### SOURCE DOCUMENT
═══
This is because the stars run like clockwork on a specific schedule. Thanks to the fact that our Earth rotates on its axis once every 23 hours and 56 minutes, a star — any star — rises and sets four minutes earlier every day than it did the day before. This motion means that any given array of constellations will appear in the same location of the sky two hours earlier each month. So, the celestial scene you witnessed by staying up until 11 p.m. in mid-April is already there at dusk in mid-May.
At this time of year, as the last of the bright patterns of winter decline in the west, the milder stars of spring have ascended to dominate our southern and eastern skies. For those of us living in the cities, surrounded by smoke and haze and bright lights, it becomes easy to overlook the beauty of the night. For seldom do we travel out into the country, far from the lights of humanity to enjoy this grandeur.
Our distant ancestors, however, had no such concerns; they could see the sky at night perfectly from wherever they were. Their imaginations were not weakened by pictures in newspapers and magazines, movies or television. The night sky provided their sole entertainment, and they weaved stories filled with imagination, using patterns of stars for illustration.
These patterns — the constellations — are the legacy of their imagination; the constellations that we know have their origins in the eastern Mediterranean and the Middle East, thanks to the ancient Greeks and Romans. These constellations (plus some modern ones) are now accepted everywhere in the West.
═══
### Element and text location data
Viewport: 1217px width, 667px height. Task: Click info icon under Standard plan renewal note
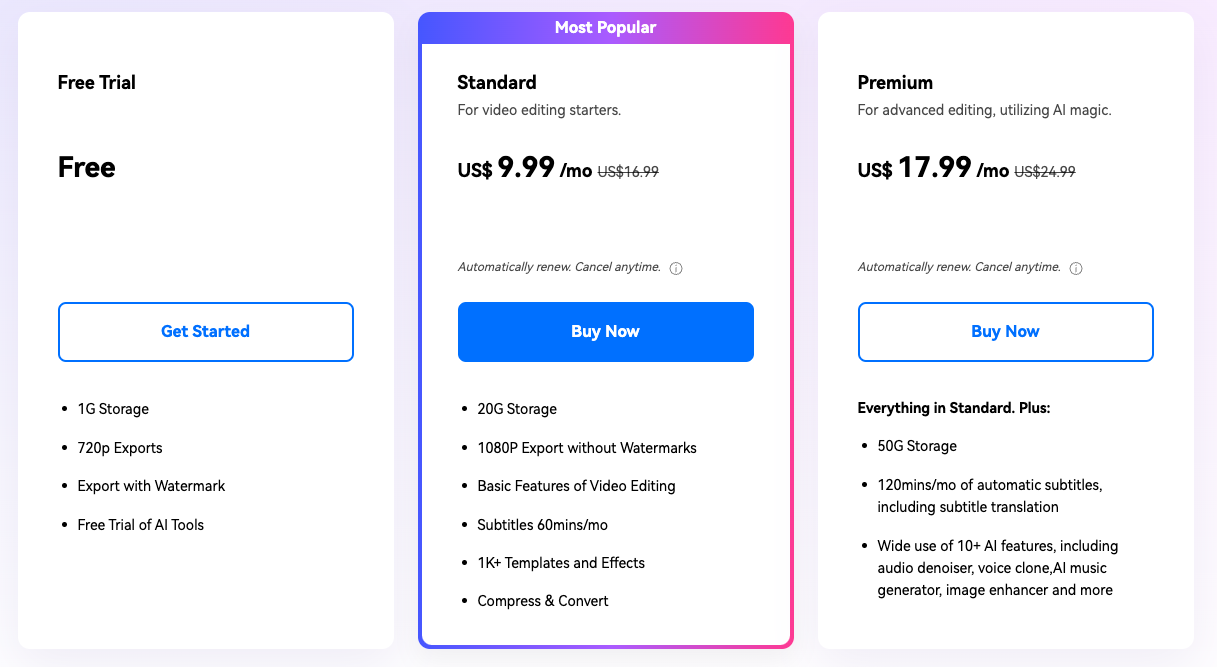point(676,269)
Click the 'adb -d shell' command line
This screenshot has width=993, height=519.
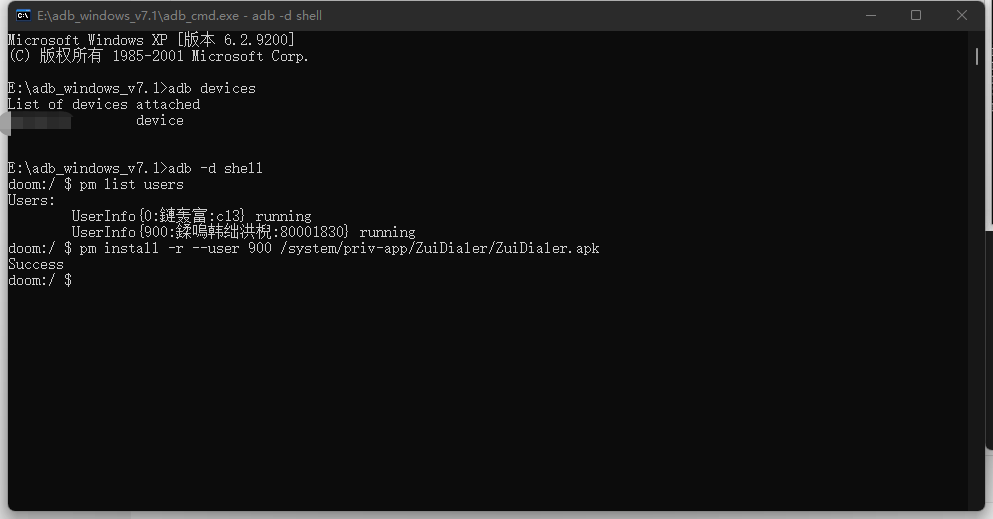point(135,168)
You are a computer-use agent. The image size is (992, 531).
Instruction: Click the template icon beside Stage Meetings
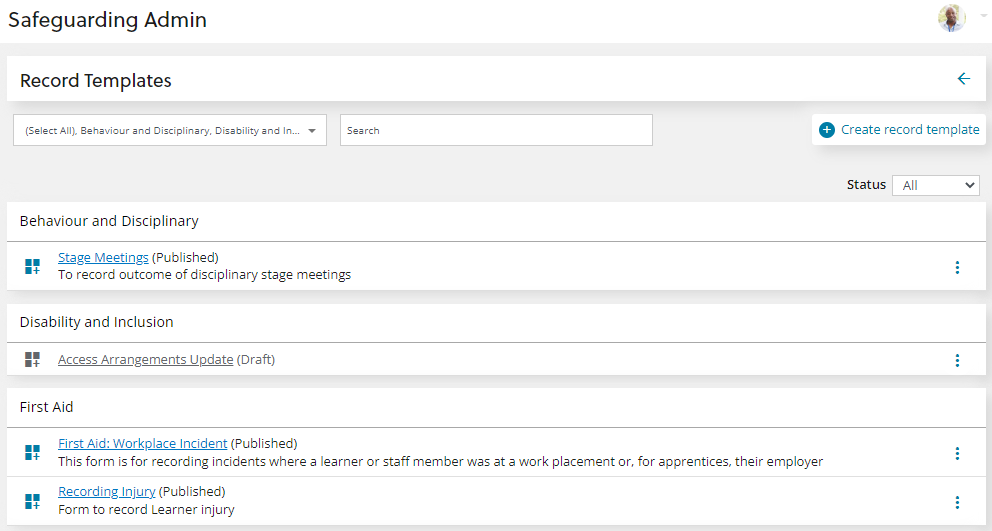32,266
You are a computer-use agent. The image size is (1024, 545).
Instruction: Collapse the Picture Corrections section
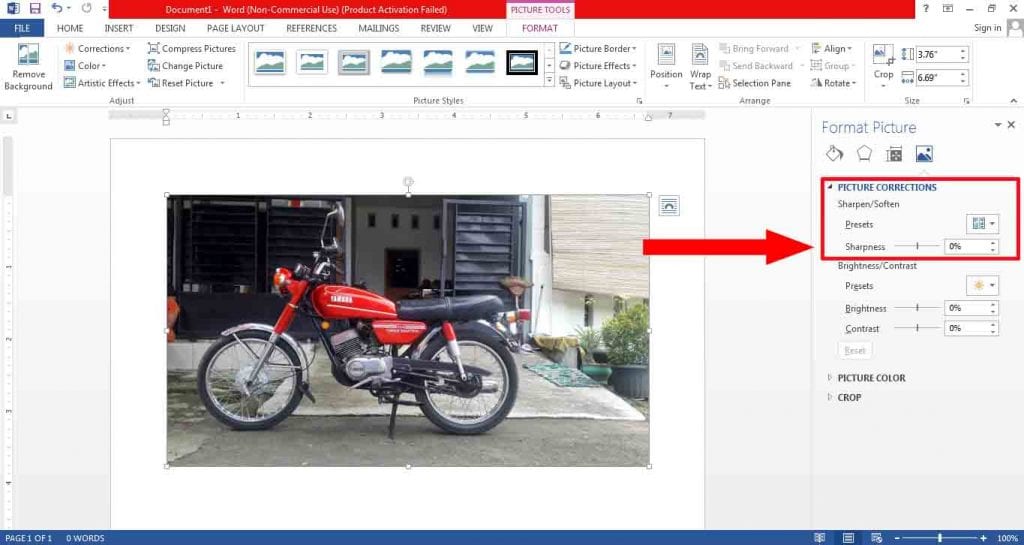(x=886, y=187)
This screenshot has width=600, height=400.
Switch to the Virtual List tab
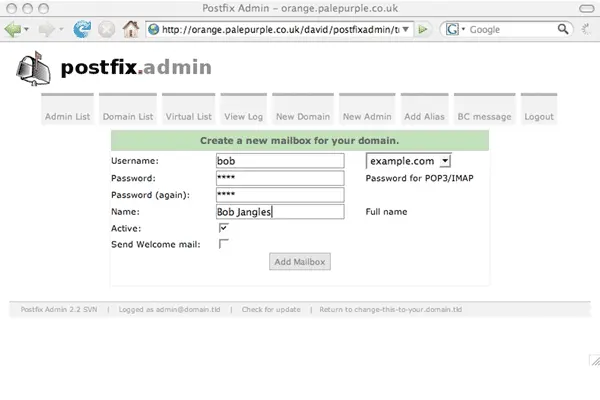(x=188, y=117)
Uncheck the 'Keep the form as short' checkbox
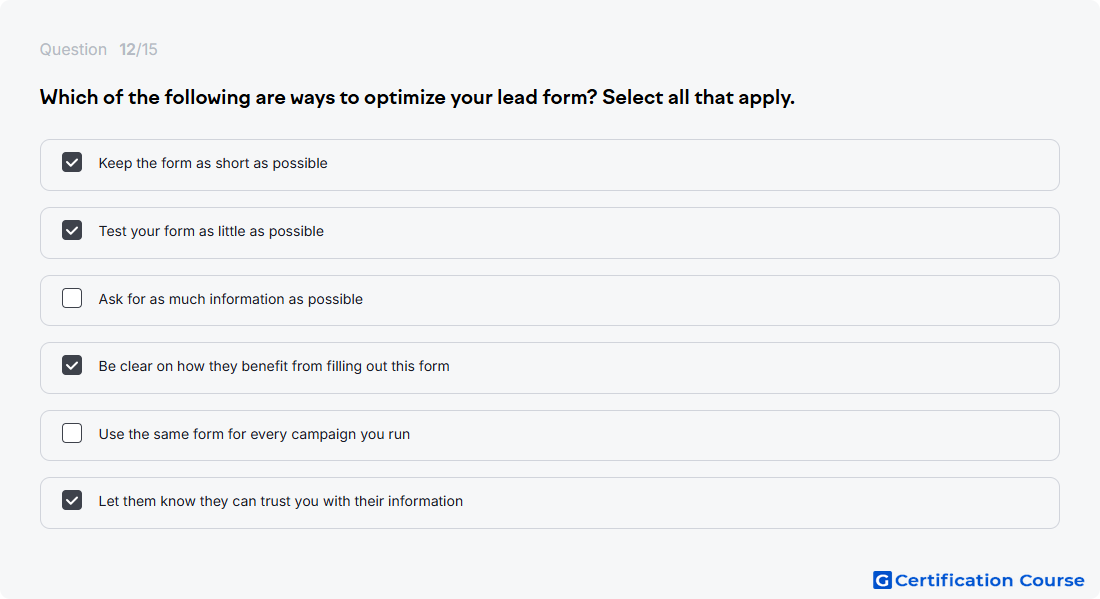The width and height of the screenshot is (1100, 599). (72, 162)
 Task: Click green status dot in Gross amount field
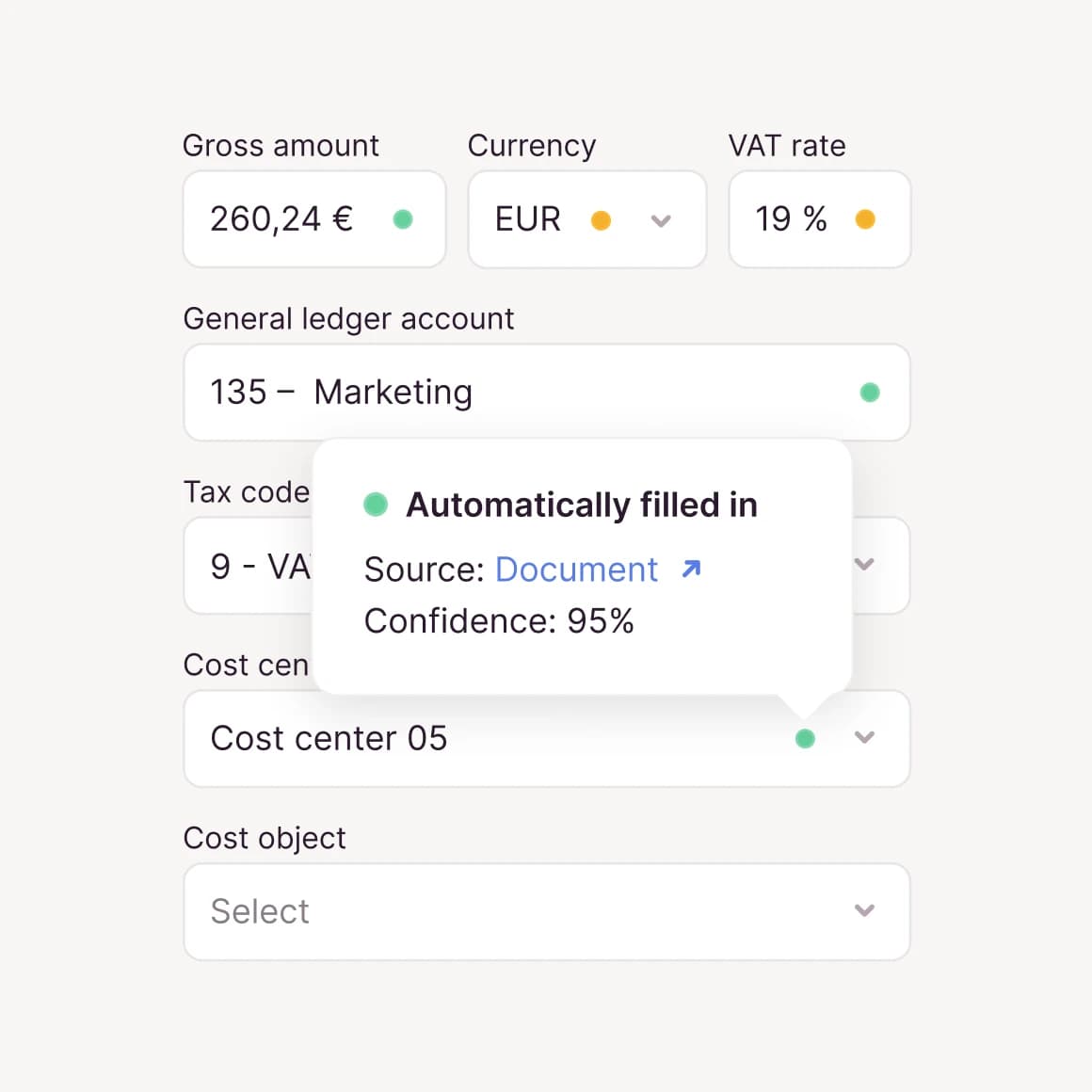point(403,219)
═══
### TASKS TO COMPLETE
1. Transcribe the passage about the night sky and constellations, everything from "These patterns —" down to "in the West.".
2. Write the next part of the passage on stars and constellations, picking up after its final sentence.

### WRITTEN ANSWERS
1.
These patterns — the constellations — are the legacy of their imagination; the constellations that we know have their origins in the eastern Mediterranean and the Middle East, thanks to the ancient Greeks and Romans. These constellations (plus some modern ones) are now accepted everywhere in the West.

2.
But what about traditional cultures in the rest of the world? Interestingly, the night sky contains a number of star patterns so striking that almost every culture in the world has recognized them. Several of them occupy our current spring sky. Probably the most famous is positioned almost directly over our heads this week as darkness falls: the Big Dipper.
Officially, the Dipper is not a full-fledged constellation, but an asterism — just a part of the constellation known as Ursa Major, the Great Bear. And indeed, Ursa Major is a big bear. Along with the seven stars that compose the Big Dipper, its surrounding stars sprawl across a whole quadrant of the sky. In area it's the third biggest constellation, behind Hydra the Water Snake and Virgo the Maiden.
Interestingly, the ancient Greeks associated the seven stars of the Big Dipper with a bear long before they added the surrounding stars to complete the picture of a ferocious animal with a head and paws some two millennia ago. But what made the Greeks think of a bear? The Dipper's handle must be the bear's long tail, yet bears possess short, stubby tails.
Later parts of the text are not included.